En revanche, il faut, dès à présent, anticiper l'intégration de ce nouveau programme dans le prochain cadre financier pluriannuel, bien au-delà des 442 millions d'euros initialement prévus, pour GovSatCom et la surveillance de l'espace durant la période 2021-2027. Le développement de l'espace comme secteur stratégique, au-delà des programmes historiques Galileo et Copernicus, nécessitera une augmentation considérable des budgets européens associés. Je rappelle d'ailleurs que le budget consacré à la politique spatiale dans le cadre financier pluriannuel 2021-2027 était déjà en nette augmentation, par rapport à la période précédente, signe de sa montée en puissance.
Afin de sécuriser le financement privé de la constellation et d'assurer la viabilité de son business plan, il serait souhaitable que les premiers services commerciaux soient lancés dès le déploiement de l'infrastructure gouvernementale. Il conviendrait alors de privilégier dans un premier temps, dans les critères d'attribution, la maturité de l'offre de service et l'existence d'un marché. Nous ne pourrons en effet nous passer des acteurs privés pour le financement du programme. Il nous semble par ailleurs très important, vu les implications financières et les incertitudes concernant la viabilité financière du projet, que le Parlement européen, mais aussi les parlements nationaux soient régulièrement informés par la Commission européenne des évolutions survenues dans la mise en oeuvre du partenariat public-privé envisagé, afin de pouvoir réagir à toute difficulté qui se présenterait à ce sujet.

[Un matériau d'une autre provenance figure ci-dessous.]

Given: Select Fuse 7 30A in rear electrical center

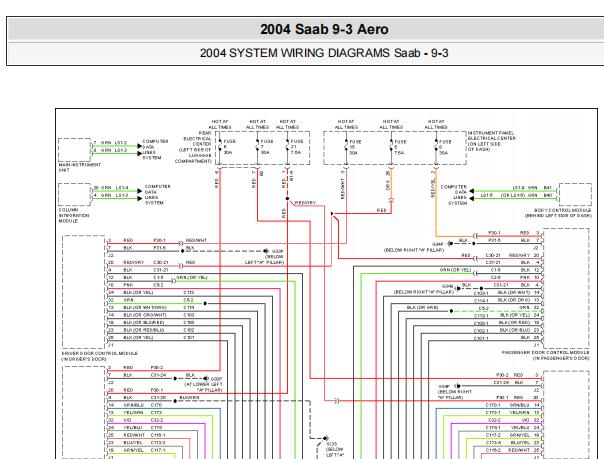Looking at the screenshot, I should (x=260, y=147).
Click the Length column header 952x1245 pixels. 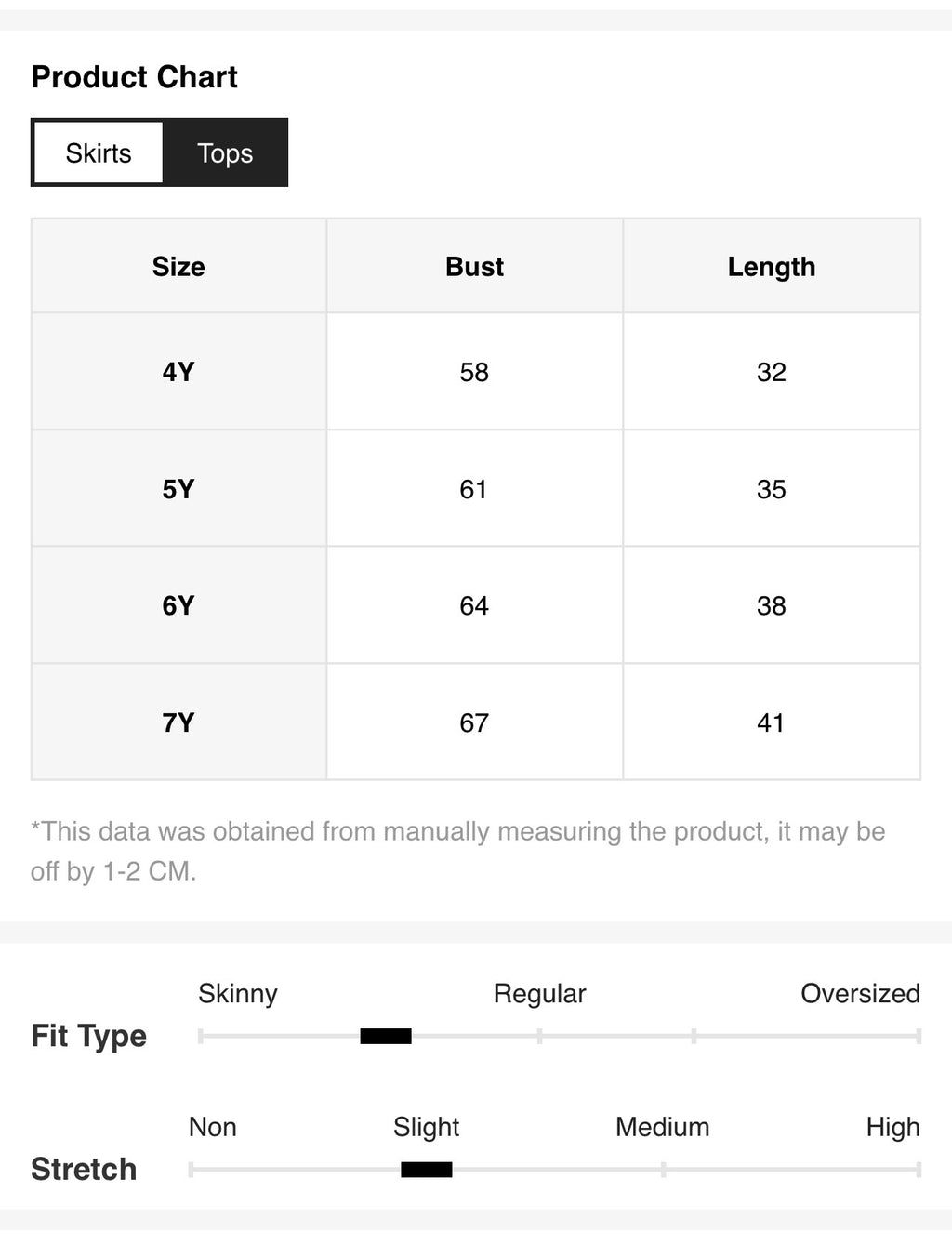[x=772, y=267]
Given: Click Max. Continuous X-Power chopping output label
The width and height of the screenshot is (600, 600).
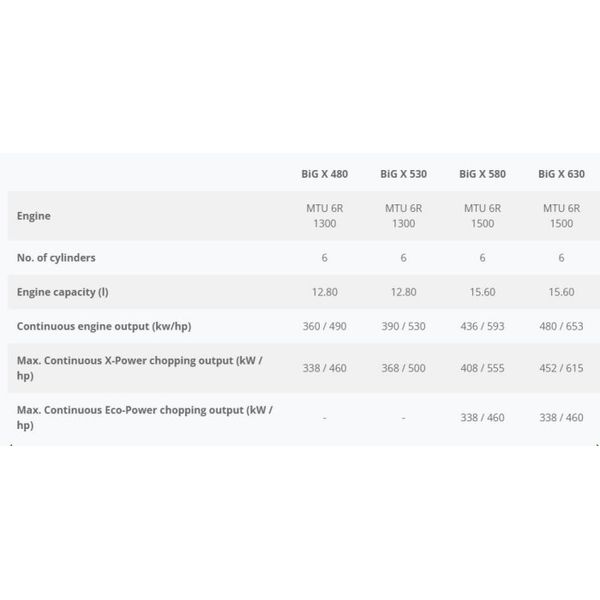Looking at the screenshot, I should [140, 368].
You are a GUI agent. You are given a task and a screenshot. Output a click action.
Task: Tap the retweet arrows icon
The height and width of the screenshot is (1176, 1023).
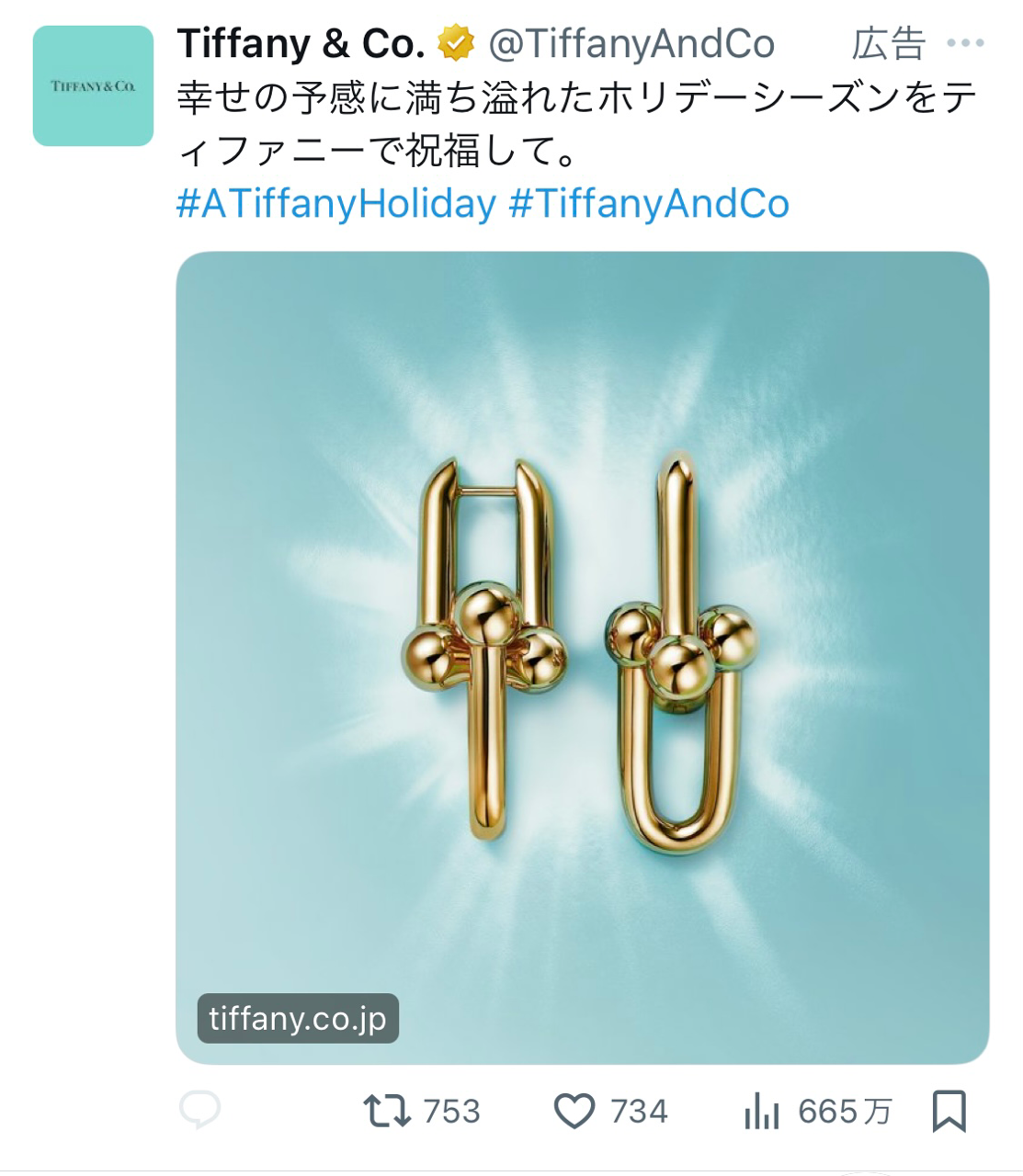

La Commission européenne envisage un calendrier de déploiement de la constellation très ambitieux, impliquant le lancement des premiers satellites et de premiers services accessibles dès 2024. La présidence française du Conseil de l'Union européenne a obtenu un accord sur le projet au Conseil, le 29 juin, après seulement quatre mois de négociations. Le double objectif de la proposition a permis un relatif consensus au sein des États membres, certains, comme la France, étant plus sensibles aux usages souverains et militaires, et d'autres plus sensibles à la réduction des zones blanches et au développement de services commerciaux.
Le Parlement européen devrait se prononcer en octobre, et la présidence tchèque de l'Union européenne a fait de ce dossier une priorité. Elle espère obtenir un accord en trilogue au plus tard au tout début de l'année 2023. Ainsi, le calendrier envisagé par la Commission pourrait être tenu, de premiers appels d'offres pouvant être lancés dès l'année prochaine. Des consultations avec les industriels du secteur spatial sont d'ores et déjà prévues durant cet été, en parallèle des négociations sur la proposition de règlement, afin de pouvoir lancer rapidement les premiers appels d'offres dès son adoption.
Il nous paraît urgent de lancer la constellation, qui assurera les conditions de la souveraineté européenne et d'une croissance tirant bénéfice des nouveaux usages du numérique. Toutefois, nous appelons à une grande vigilance quant aux conditions de sécurité et de participation des acteurs extraeuropéens à ce projet, et quant à ses modalités de financement. C'est l'objet de la proposition de résolution européenne que nous avons déposée conjointement, et que nous vous proposons d'adopter aujourd'hui.